● **Exercise**:
Please print the entries below exactly, from the line with "How do I perform: Click the heart" through the line with "Task: Click the DaVinci Resolve 21 title", including both of those lines and leaving out all others.

(Entries shown)

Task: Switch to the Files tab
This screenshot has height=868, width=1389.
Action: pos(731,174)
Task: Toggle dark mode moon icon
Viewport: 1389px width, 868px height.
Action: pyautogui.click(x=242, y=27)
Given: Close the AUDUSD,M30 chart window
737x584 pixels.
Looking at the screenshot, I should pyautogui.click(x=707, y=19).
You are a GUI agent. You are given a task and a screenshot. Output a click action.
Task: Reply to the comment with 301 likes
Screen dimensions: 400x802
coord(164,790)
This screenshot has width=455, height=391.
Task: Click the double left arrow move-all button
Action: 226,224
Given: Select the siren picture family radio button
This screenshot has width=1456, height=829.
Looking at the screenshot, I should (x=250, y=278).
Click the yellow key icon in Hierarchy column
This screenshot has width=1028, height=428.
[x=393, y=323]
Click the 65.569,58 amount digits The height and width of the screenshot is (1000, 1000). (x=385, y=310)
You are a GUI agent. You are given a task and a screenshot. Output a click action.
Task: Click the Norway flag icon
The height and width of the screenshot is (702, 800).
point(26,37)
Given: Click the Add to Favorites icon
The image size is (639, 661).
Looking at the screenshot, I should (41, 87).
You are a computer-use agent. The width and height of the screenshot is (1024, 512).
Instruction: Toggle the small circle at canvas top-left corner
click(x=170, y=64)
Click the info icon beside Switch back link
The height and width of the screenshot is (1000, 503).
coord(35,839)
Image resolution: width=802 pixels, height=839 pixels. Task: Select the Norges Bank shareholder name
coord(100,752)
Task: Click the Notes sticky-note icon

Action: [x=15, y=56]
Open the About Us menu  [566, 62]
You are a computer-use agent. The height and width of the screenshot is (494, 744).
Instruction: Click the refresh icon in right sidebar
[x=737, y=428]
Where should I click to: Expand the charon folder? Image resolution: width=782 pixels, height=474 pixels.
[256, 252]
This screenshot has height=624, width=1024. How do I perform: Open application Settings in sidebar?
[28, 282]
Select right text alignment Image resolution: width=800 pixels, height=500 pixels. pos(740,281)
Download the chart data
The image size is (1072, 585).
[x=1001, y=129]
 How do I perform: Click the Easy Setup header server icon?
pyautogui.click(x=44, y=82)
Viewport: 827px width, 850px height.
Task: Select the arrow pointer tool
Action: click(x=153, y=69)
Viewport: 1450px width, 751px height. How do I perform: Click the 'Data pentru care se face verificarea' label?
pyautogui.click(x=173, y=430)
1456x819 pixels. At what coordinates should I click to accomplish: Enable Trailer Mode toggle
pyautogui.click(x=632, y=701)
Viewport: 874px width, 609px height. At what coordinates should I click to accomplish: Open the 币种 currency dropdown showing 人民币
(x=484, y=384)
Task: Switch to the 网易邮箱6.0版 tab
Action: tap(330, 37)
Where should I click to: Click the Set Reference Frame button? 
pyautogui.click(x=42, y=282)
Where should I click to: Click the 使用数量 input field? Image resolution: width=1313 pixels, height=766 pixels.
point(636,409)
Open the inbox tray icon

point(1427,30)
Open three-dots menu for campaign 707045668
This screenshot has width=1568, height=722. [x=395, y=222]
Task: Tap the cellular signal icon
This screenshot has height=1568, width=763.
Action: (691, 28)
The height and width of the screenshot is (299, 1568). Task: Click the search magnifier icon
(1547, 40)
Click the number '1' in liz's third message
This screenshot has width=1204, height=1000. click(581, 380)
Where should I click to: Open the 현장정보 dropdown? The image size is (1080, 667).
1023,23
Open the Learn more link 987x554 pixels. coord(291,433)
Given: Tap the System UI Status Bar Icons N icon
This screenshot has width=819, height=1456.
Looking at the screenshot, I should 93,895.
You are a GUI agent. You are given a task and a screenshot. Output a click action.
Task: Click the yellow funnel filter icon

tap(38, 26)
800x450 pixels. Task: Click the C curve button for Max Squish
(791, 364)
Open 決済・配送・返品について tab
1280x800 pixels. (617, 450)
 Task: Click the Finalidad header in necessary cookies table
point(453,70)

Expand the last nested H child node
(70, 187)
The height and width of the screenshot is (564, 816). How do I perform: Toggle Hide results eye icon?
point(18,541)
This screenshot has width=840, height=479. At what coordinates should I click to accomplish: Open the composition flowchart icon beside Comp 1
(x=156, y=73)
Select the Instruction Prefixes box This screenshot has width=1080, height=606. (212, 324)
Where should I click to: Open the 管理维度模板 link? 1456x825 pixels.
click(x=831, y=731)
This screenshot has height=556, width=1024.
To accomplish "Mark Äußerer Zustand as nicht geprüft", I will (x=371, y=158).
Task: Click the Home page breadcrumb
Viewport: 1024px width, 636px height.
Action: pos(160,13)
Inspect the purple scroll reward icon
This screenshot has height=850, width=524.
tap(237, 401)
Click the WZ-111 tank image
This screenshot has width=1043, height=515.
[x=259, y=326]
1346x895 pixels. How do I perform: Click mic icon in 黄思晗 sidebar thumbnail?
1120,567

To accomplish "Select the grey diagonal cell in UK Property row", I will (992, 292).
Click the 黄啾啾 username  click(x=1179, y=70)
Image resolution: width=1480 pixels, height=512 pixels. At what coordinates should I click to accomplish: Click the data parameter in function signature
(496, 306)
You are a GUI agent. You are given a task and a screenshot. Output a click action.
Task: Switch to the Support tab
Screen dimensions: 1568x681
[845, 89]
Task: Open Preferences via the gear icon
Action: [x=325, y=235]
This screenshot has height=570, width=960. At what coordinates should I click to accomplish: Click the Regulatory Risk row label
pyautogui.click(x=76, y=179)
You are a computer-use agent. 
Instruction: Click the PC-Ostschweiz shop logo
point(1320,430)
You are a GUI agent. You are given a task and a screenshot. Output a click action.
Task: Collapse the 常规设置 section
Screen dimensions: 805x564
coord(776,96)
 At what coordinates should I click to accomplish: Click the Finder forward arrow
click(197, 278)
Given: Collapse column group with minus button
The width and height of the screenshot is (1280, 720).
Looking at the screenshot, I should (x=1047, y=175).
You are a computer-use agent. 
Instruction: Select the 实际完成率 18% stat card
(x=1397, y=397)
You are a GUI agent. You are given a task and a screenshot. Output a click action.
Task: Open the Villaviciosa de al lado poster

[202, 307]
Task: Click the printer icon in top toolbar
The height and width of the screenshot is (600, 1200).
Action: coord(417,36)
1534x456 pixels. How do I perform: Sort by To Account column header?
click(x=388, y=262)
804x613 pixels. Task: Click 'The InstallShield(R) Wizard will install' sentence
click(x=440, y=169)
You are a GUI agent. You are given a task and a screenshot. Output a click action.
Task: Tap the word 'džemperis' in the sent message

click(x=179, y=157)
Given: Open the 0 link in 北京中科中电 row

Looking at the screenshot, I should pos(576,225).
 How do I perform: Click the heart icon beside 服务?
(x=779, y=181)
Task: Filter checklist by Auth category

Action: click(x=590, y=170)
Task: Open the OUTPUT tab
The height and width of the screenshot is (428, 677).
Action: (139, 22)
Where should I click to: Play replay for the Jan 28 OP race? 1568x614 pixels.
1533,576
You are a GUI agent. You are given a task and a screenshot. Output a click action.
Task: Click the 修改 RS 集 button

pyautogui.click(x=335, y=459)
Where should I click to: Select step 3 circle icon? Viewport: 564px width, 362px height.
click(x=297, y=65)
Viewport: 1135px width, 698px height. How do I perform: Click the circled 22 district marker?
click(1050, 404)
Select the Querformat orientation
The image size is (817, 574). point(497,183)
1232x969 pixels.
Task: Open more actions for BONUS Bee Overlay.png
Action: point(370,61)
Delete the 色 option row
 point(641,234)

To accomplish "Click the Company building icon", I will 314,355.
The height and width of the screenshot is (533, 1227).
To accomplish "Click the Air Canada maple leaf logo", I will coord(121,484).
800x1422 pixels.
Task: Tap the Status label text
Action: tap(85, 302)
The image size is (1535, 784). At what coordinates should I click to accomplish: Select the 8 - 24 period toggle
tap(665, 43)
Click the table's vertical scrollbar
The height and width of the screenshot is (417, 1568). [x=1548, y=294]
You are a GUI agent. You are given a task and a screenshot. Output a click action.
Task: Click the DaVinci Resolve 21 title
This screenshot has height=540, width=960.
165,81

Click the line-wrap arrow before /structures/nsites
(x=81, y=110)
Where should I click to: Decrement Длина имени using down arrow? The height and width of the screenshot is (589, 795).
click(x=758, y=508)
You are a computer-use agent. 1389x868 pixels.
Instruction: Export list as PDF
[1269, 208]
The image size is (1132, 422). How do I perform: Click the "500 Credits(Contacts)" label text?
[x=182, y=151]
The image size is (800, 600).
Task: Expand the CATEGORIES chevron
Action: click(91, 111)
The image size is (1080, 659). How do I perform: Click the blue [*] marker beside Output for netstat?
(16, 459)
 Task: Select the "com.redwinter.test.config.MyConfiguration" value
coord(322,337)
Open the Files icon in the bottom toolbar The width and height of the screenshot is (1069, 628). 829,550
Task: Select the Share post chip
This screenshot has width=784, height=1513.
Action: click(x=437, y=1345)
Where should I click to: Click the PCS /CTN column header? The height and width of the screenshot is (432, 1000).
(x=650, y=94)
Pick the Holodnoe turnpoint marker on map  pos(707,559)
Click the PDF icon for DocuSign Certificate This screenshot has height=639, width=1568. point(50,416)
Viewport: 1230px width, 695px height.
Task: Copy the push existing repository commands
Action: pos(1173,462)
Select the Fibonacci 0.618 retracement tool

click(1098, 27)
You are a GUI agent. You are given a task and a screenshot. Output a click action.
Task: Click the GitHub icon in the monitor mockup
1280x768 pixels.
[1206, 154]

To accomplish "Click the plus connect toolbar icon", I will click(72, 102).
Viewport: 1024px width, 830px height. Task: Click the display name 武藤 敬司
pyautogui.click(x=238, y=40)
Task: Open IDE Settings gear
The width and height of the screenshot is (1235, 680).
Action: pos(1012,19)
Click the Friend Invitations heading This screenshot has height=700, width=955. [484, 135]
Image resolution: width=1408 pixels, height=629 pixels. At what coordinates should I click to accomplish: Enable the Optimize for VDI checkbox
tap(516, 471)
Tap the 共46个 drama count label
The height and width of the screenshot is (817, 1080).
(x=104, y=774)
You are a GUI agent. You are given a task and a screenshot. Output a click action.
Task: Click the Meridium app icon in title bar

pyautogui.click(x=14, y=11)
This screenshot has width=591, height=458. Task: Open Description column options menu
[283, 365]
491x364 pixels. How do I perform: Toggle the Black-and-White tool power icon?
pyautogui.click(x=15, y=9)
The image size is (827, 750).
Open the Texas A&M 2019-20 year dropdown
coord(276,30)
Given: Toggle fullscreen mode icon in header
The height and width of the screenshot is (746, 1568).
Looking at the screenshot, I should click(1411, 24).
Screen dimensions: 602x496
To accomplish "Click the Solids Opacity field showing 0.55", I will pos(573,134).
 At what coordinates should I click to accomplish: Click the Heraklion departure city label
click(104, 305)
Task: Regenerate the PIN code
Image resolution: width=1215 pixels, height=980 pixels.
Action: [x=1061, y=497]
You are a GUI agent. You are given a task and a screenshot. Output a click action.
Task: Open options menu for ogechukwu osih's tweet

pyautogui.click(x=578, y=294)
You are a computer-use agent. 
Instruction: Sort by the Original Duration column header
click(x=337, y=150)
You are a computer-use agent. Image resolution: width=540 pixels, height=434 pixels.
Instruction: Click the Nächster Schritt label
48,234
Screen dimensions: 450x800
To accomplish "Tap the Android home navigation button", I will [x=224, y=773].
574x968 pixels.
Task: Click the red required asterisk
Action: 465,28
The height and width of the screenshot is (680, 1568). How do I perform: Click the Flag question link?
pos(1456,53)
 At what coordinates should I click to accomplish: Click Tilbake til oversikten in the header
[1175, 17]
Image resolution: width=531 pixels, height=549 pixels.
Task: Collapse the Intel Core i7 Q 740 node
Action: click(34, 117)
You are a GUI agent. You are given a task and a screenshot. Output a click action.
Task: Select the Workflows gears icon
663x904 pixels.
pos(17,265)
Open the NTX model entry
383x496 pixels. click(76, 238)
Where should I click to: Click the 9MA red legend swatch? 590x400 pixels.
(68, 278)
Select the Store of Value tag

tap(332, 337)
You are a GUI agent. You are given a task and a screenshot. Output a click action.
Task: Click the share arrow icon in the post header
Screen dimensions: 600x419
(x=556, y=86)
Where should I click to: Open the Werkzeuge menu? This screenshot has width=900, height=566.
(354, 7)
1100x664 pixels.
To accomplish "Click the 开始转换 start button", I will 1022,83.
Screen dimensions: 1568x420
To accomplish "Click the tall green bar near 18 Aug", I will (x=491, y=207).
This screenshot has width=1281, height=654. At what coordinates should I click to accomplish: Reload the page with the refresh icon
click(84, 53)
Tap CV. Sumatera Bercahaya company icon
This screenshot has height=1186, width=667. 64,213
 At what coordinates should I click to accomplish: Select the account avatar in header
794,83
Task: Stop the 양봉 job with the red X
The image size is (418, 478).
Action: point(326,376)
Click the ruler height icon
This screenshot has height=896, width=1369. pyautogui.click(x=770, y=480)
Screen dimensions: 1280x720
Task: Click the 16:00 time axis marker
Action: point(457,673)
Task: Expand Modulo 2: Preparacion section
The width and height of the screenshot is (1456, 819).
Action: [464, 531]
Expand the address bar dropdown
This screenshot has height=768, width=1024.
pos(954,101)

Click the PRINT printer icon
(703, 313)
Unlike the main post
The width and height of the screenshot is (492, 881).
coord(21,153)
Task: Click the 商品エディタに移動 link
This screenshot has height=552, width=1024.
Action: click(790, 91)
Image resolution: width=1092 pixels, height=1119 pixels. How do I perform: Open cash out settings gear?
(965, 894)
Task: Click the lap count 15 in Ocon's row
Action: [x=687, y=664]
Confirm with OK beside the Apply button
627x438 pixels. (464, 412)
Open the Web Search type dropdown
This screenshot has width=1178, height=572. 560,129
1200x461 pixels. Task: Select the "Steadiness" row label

(End Entries shown)

● **Written response**:
 How do I perform: Click the heart icon beside 服务?
(x=779, y=181)
Task: Filter checklist by Auth category

Action: click(x=590, y=170)
Task: Open the OUTPUT tab
The height and width of the screenshot is (428, 677).
Action: (139, 22)
Where should I click to: Play replay for the Jan 28 OP race? 1568x614 pixels.
1533,576
You are a GUI agent. You are given a task and a screenshot. Output a click action.
Task: Click the 修改 RS 集 button

pyautogui.click(x=335, y=459)
Where should I click to: Select step 3 circle icon? Viewport: 564px width, 362px height.
click(x=297, y=65)
Viewport: 1135px width, 698px height. How do I perform: Click the circled 22 district marker?
click(1050, 404)
Select the Querformat orientation
The image size is (817, 574). point(497,183)
1232x969 pixels.
Task: Open more actions for BONUS Bee Overlay.png
Action: point(370,61)
Delete the 色 option row
 point(641,234)

To accomplish "Click the Company building icon", I will 314,355.
The height and width of the screenshot is (533, 1227).
To accomplish "Click the Air Canada maple leaf logo", I will coord(121,484).
800x1422 pixels.
Task: Tap the Status label text
Action: tap(85, 302)
The image size is (1535, 784). At what coordinates should I click to accomplish: Select the 8 - 24 period toggle
tap(665, 43)
Click the table's vertical scrollbar
The height and width of the screenshot is (417, 1568). [x=1548, y=294]
You are a GUI agent. You are given a task and a screenshot. Output a click action.
Task: Click the DaVinci Resolve 21 title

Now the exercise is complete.